Analysts, traders, and computer scientists have been looking at more advanced ways to make and save money for decades. The industry itself is prime for machine learning, as it has immense historical records, large data sets, and a quantifiable method of measuring results. For this article, we will be focusing on fraud detection, sentiment analysis, predictive analytics, underwriting, customer service, financial product recommendations, and image recognition in claims.
The most obvious usage of machine learning involves fraud detection. This is nothing new, and it has been used for a few years by companies like PayPal. Every data set is different and requires its own training and fine-tuning. Suspicious behavior should be reported to a consultant using augmented intelligence (AI) to complement human cognitive skills of recognizing fraud patterns. Good UX drastically improves the performance of each consultant and their accuracy. Good-looking UI accelerates the adoption of the tool. We have experience in crafting fraud detection tools, engineering leaner manual review processes, and building a dashboard to analyze the performance of each consultant.
Communication with financial institutions is shifting toward messaging and phone/video calls. Thousands of interactions with call centers are impossible to monitor and evaluate with traditional methods. This is where natural language processing (NLP), in combination with sentiment analysis, can be immensely useful. Sentiment analysis can improve manual reviewing of phone calls, optimize agent delegation by individual skills, and prioritize interaction with panicked or stressed customers. The same methods can be used while in a chat or on a call with a debtor to assess their honesty. Furthermore, we could automatically assess the state of a company’s public perception with an aggregated Twitter sentiment analysis or a historical news sentiment analysis.
What better way to increase our earnings than by predicting the future. Predictions are never guaranteed, they only have a confidence score. Behavioral patterns, be they macro or micro, are the most significant features we should look for when doing a historical analysis or trying to use predictive analytics. Overfitting trading models can be a concern because it is difficult to account for market volatility. Once we get outside of trading, we can find room for all sorts of uses. In subprime lending, we can predict which of our users’ credit behavior will improve over time. A vehicle loan that seems too risky right now may become acceptable when we consider the benefits provided to the individual when they have access to a personal vehicle. Venture capitalists could look at characteristics and behaviors of founders in relation to the financial situation of startups. By combining new datasets, trends, technological development, sentiment analysis, and predictive analytics, we could even adjust actuarial models.

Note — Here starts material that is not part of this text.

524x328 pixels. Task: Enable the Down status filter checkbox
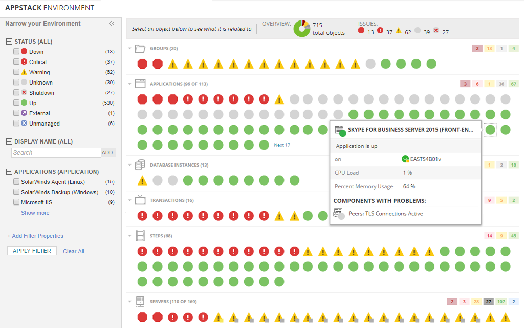pos(16,51)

Conventional methods of underwriting are not poor, but like any model, could always be better. Securities, banking, and insurance fields can all benefit from advances in technology. Data collection and client histories provide us with a significant corpus of data to train our models with. Long histories are significantly more useful, as they can limit potential overfitting and idiosyncrasies arising from market conditions during certain years. Machine learning models decrease the risk associated with current borrows while increasing the number of approvals. Behavioral trends, for example, can indicate added risks associated with the driving habits of certain vehicle owners. Such predictive models can assist in serving areas that have been traditionally underserved. These customer segments do not have a long financial history, but insights from similar clients can be transferred to more accurately infer the risk involved. Our reproducible models alleviate regulatory issues, as it becomes easier to audit the decision process involved.
Customer Service is one of the most resource-consuming processes within the finance and insurance industries. Recent advances in NLP have increased the level of automation in document processing and speed of resolving customer issues. As chat is growing and becoming one of the most prevalent forms of communication between consumers and businesses, augmented intelligence solutions allow agents to reply with recommended predetermined answers that can be highly personalized. Text sentiment can be detected, allowing an agent to prepare for conflict resolution and receive additional recommendations on how to lower tension. On the other hand, machine learning can help to pre-assess insurance claims or credit requests.
When a product recommendation does not address the actual needs of a customer, it has a negative impact on the business’s relationship with that customer. Personalized product recommendations based on customer data can be applied to a few different aspects of finance. Consumer applications start with analyzing a given customer’s behaviors, habits, and other associated data points. With these analytics in hand, we can disseminate the types of products our users will find most useful. We can tell which users will be the most inclined to take advantage of a new credit card offer or consider an investment opportunity, instead of relying on cold calls containing random offers. The business side of such recommendations works on a much larger scale. Here, we must take into consideration the entire swath of data. Marketing and product teams can then take advantage of this data to create new promotions or packages based on unfilled market opportunities.
Mobile applications have allowed users to take pictures of their assets when filing an insurance claim, thereby increasing their own convenience while lowering costs associated with estimators. But, an agent was still required to assess these images. That agent would then flag claims that require a human to review the case in person. Recent advances in deep learning have increased image recognition accuracy to levels that surpass humans. With that in mind, we can automatically review claims submitted and flag cases that need manual review almost instantaneously. Customers would have their claims paid out in minutes, dramatically increasing satisfaction. Image recognition can also be used in fraud detection by verifying signatures between documents or data consistency in scanned contracts, as there is always a risk that a customer will swap contracts before signing.